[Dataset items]

——————————

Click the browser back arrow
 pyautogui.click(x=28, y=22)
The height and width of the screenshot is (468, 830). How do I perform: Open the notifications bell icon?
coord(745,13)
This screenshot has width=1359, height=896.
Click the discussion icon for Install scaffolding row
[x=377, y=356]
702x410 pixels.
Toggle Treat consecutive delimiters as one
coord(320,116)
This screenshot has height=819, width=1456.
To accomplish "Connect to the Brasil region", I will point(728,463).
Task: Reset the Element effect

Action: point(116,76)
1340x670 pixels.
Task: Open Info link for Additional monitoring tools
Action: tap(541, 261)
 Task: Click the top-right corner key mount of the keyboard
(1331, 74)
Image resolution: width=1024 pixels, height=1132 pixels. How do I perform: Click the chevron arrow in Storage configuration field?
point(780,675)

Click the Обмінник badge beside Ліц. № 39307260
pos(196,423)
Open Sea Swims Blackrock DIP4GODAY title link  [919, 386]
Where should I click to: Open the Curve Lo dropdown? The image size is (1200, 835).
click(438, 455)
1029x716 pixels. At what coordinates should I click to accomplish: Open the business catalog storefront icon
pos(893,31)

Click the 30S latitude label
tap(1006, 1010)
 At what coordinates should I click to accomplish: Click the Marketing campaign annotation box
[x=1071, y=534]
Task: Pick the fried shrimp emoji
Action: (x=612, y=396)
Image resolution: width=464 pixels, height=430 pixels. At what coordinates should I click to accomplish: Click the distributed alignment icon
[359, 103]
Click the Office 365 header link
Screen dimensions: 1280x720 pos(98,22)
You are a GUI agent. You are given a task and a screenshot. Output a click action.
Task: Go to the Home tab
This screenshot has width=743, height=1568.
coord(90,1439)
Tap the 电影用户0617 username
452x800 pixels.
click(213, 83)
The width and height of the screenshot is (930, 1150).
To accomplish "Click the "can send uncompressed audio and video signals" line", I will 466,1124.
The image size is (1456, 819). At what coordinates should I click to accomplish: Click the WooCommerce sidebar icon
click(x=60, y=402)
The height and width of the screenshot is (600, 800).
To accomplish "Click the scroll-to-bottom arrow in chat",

——————————

Your task. Each entry above needs to be retyped exactly.

Response below.
Click the browser back arrow
 pyautogui.click(x=28, y=22)
The height and width of the screenshot is (468, 830). How do I perform: Open the notifications bell icon?
coord(745,13)
This screenshot has width=1359, height=896.
Click the discussion icon for Install scaffolding row
[x=377, y=356]
702x410 pixels.
Toggle Treat consecutive delimiters as one
coord(320,116)
This screenshot has height=819, width=1456.
To accomplish "Connect to the Brasil region", I will point(728,463).
Task: Reset the Element effect

Action: point(116,76)
1340x670 pixels.
Task: Open Info link for Additional monitoring tools
Action: tap(541, 261)
 Task: Click the top-right corner key mount of the keyboard
(1331, 74)
Image resolution: width=1024 pixels, height=1132 pixels. How do I perform: Click the chevron arrow in Storage configuration field?
point(780,675)

Click the Обмінник badge beside Ліц. № 39307260
pos(196,423)
Open Sea Swims Blackrock DIP4GODAY title link  [919, 386]
Where should I click to: Open the Curve Lo dropdown? The image size is (1200, 835).
click(438, 455)
1029x716 pixels. At what coordinates should I click to accomplish: Open the business catalog storefront icon
pos(893,31)

Click the 30S latitude label
tap(1006, 1010)
 At what coordinates should I click to accomplish: Click the Marketing campaign annotation box
[x=1071, y=534]
Task: Pick the fried shrimp emoji
Action: (x=612, y=396)
Image resolution: width=464 pixels, height=430 pixels. At what coordinates should I click to accomplish: Click the distributed alignment icon
[359, 103]
Click the Office 365 header link
Screen dimensions: 1280x720 pos(98,22)
You are a GUI agent. You are given a task and a screenshot. Output a click action.
Task: Go to the Home tab
This screenshot has width=743, height=1568.
coord(90,1439)
Tap the 电影用户0617 username
452x800 pixels.
click(213, 83)
The width and height of the screenshot is (930, 1150).
To accomplish "Click the "can send uncompressed audio and video signals" line", I will 466,1124.
The image size is (1456, 819). At what coordinates should I click to accomplish: Click the WooCommerce sidebar icon
click(x=60, y=402)
The height and width of the screenshot is (600, 800).
To accomplish "Click the scroll-to-bottom arrow in chat",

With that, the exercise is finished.